In 2014, I was weary of church. Faith was almost non-existent, depression had set in. Every time I went to church, I felt like, “Can I go home now?” And then some people popped off at me:
“Depression is God’s will,” they told me.
“Marathon running is a sin,” they said.
“Oh, you doubt any of this? SHAME ON YOU!”
On it went. So I walked away, swearing I was done. As 2016 became 2017, I was confident that I would never set foot in a church again, except for a wedding or a funeral which I might occasionally attend.

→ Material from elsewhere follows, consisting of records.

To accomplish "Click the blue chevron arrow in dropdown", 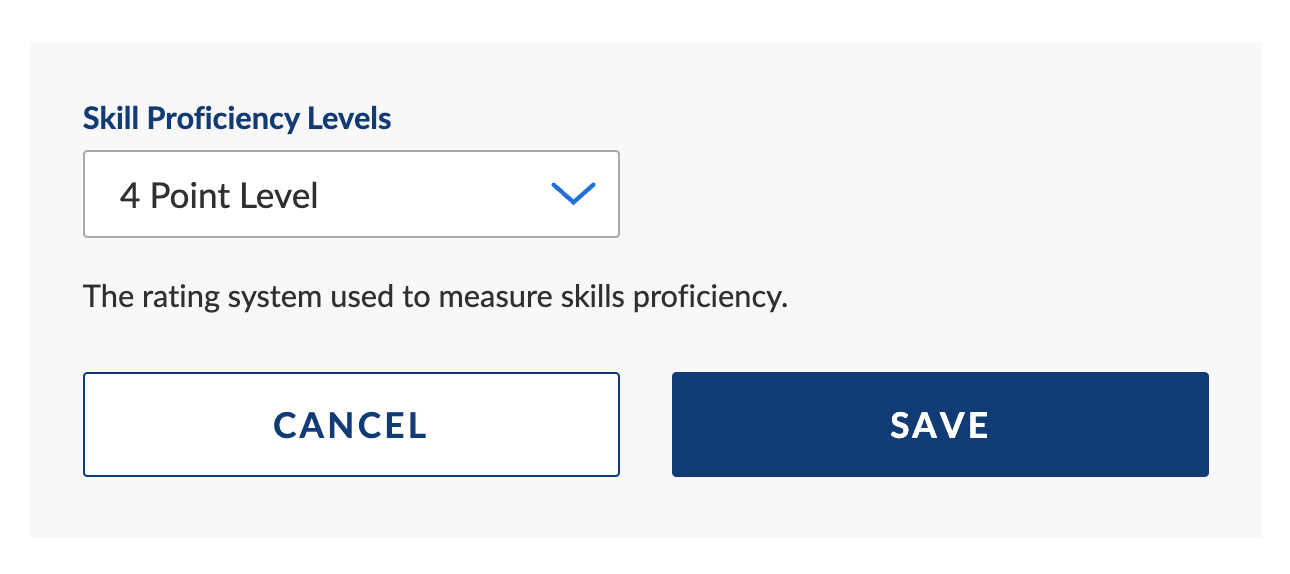I will click(574, 194).
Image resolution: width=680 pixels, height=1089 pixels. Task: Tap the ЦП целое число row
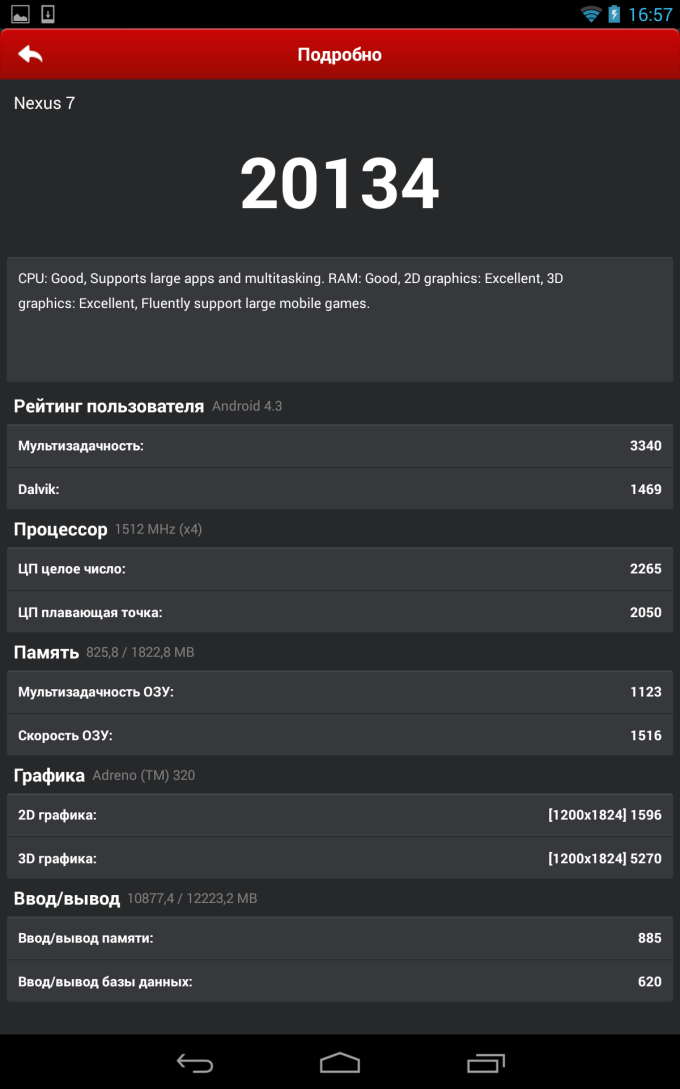(x=340, y=569)
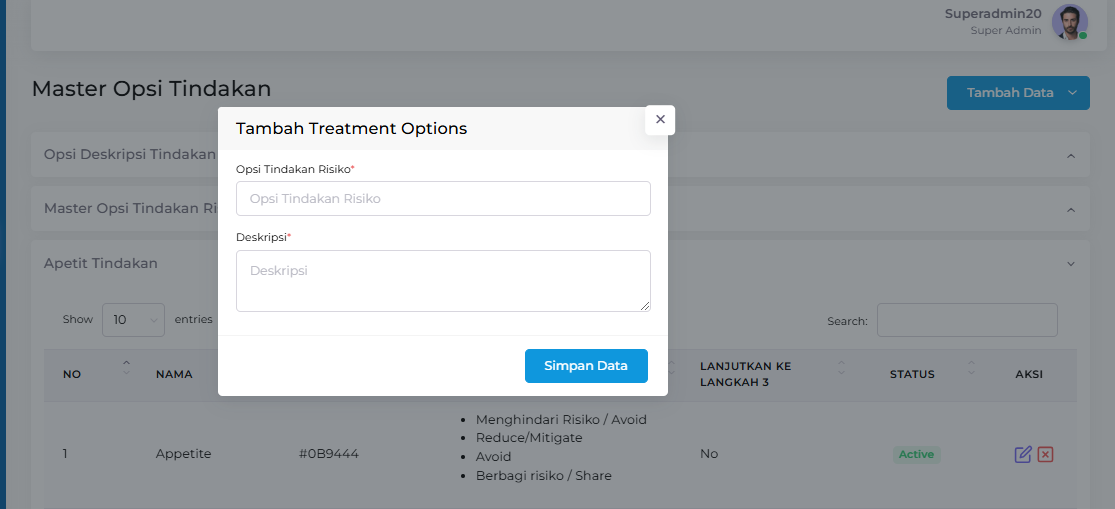Sort by the NO column arrows
This screenshot has width=1115, height=509.
click(126, 367)
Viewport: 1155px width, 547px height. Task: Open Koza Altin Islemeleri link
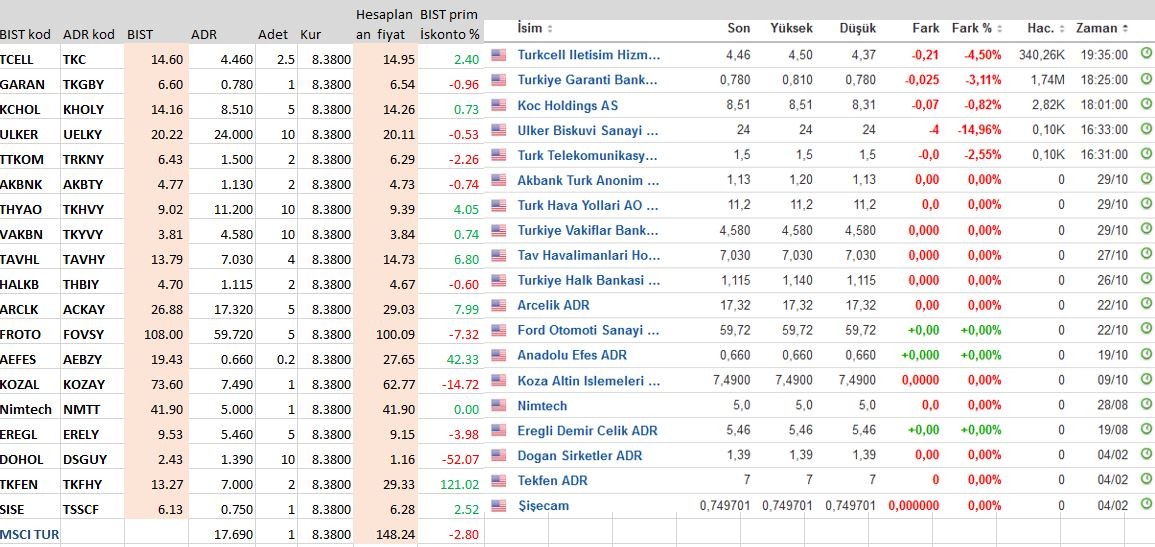589,381
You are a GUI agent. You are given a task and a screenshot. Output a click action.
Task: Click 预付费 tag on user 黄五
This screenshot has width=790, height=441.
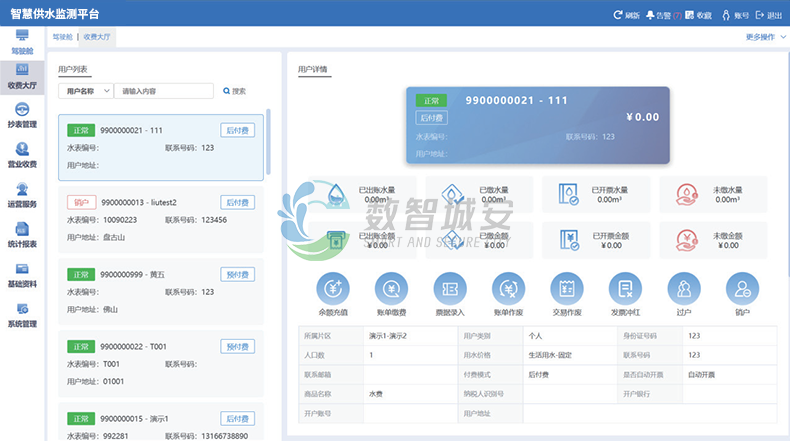point(238,273)
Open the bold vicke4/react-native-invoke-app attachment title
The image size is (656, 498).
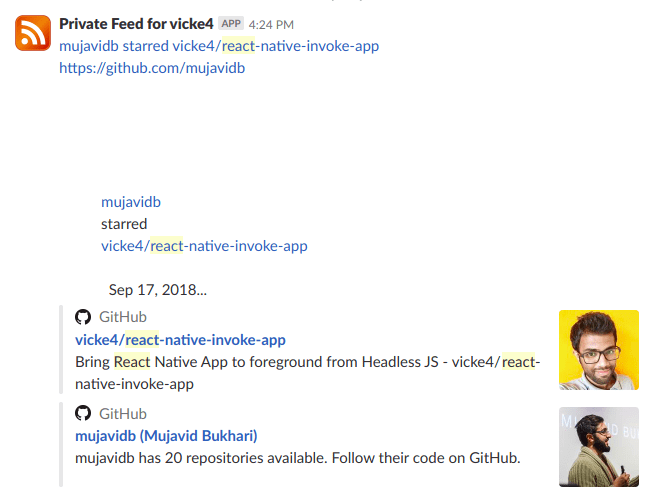(x=180, y=340)
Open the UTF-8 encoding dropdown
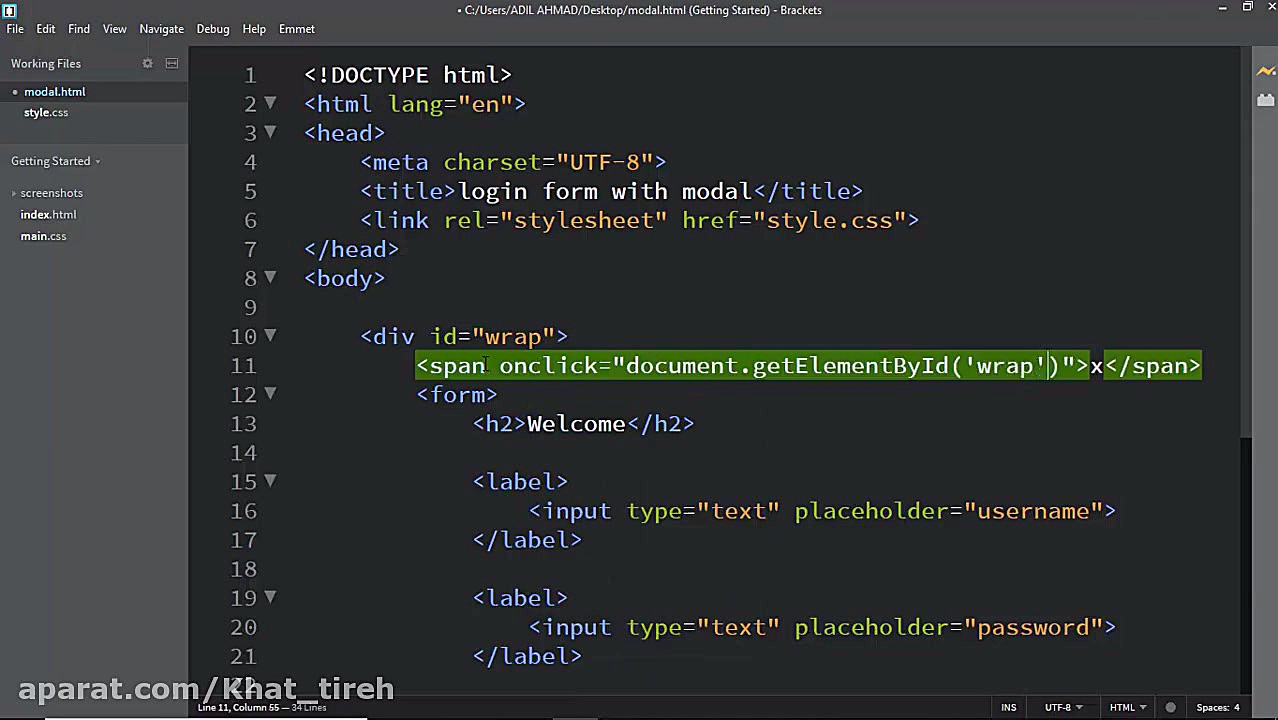 pyautogui.click(x=1061, y=707)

Then I came out of the closet as bisexual and transgender, taking the name Amber Marie. People in that church were upset about that, too. Lines of communication dried up. I was told I was confused. My aunt disowned me via a brutal text message, calling me “different,” telling me with whom I should have sex, telling me, “You need to find God.” On it went, until she closed with “the only family I have are my kids and my grand kids,” cutting me out of the family. I was at work when I read this, and I wanted to cry right then and there.
If I wasn’t done with God before, I was definitely done right then.
The hurt set in. But in November 2017, I walked into Out On the Lakeshore, Holland’s LGBT community center. I met Robbie Schorle and Brother Francis, two Episcopalians, and they tell me all about this denomination. At this point, all I can think is, “I’m in a good place.”
Two weeks later, Rev. Jen has coverage duty at Out On the Lakeshore. We talk. Jen can tell I’ve been hurt by the church, by my aunt, by my best friend, etc… and she just listens. So I think maybe church isn’t such a bad thing.
New Year’s Eve, I attend Grace for the first time. I just observed. I liked the “order of things,” style of worship. Everyone was super nice.
In subsequent visits, people wanted to know my name and my story. Coming out to Dennis, Debbie, Elizabeth, etc, was never easier. Dennis, a retired pastor, told me “all are welcome at the table.” Janet gave me clothing advice, such as “hands up, sweater down.”
I am sure I’ll join at some point, as well as receive communion. Soon. You are watching me as I go through a “second puberty,” watching as I mature once more, watching as I become the person I am meant to be.
Can’t wait to see what the future holds.